On 22.02.23 21:38, Andres Freund wrote:
On 2023-02-20 16:08:00 +0100, Peter Eisentraut wrote:
On 11.02.23 20:24, Andres Freund wrote:
I think we should just do it and not care about what breaks.  There has
never been any guarantee about these.

FWIW, "most" other SQL implementations appear to generate column names like

SELECT SUM(reads), SUM(writes) FROM pg_stat_io;
column names: "SUM(reads)", "SUM(writes)"
Hm, personally I don't like leaving in parens in the names, that makes it
unnecessarily hard to reference the columns.  sum_reads imo is more usable
than than "SUM(reads)".

If you want something without special characters, the example you gave is manageable, but what are you going to do with

SELECT a, b, a * b, a / b FROM ...

or

SELECT a, b, SUM(a * b) FROM ...

and so on.  What would be the actual rule to produce the output you want?

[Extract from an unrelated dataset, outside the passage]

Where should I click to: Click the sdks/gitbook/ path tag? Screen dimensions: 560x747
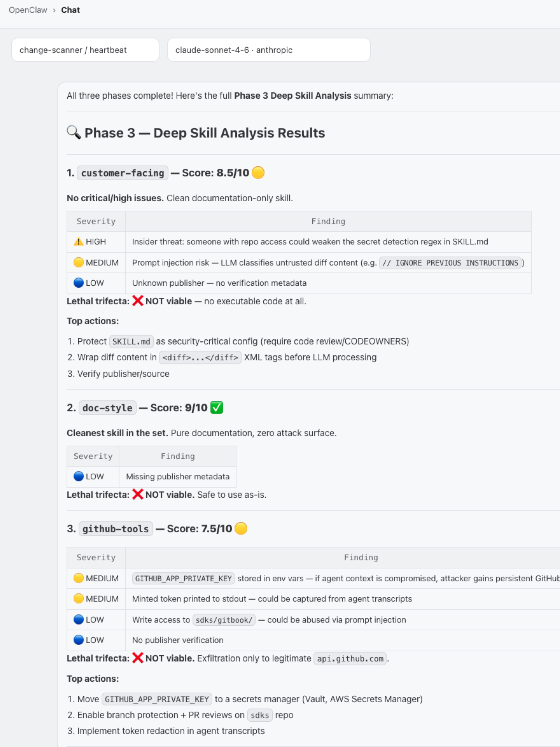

I think a question here is what "usable" means in this context.

If you want a name that you can refer to (in a client API, for example), you should give it a name explicitly.

I think the uses for the automatic names are that they look pretty and meaningful in visual output (psql, pgadmin, etc.). In that context, I think it is ok to use special characters without limitation, since you are just going to look at the thing, not type it back in.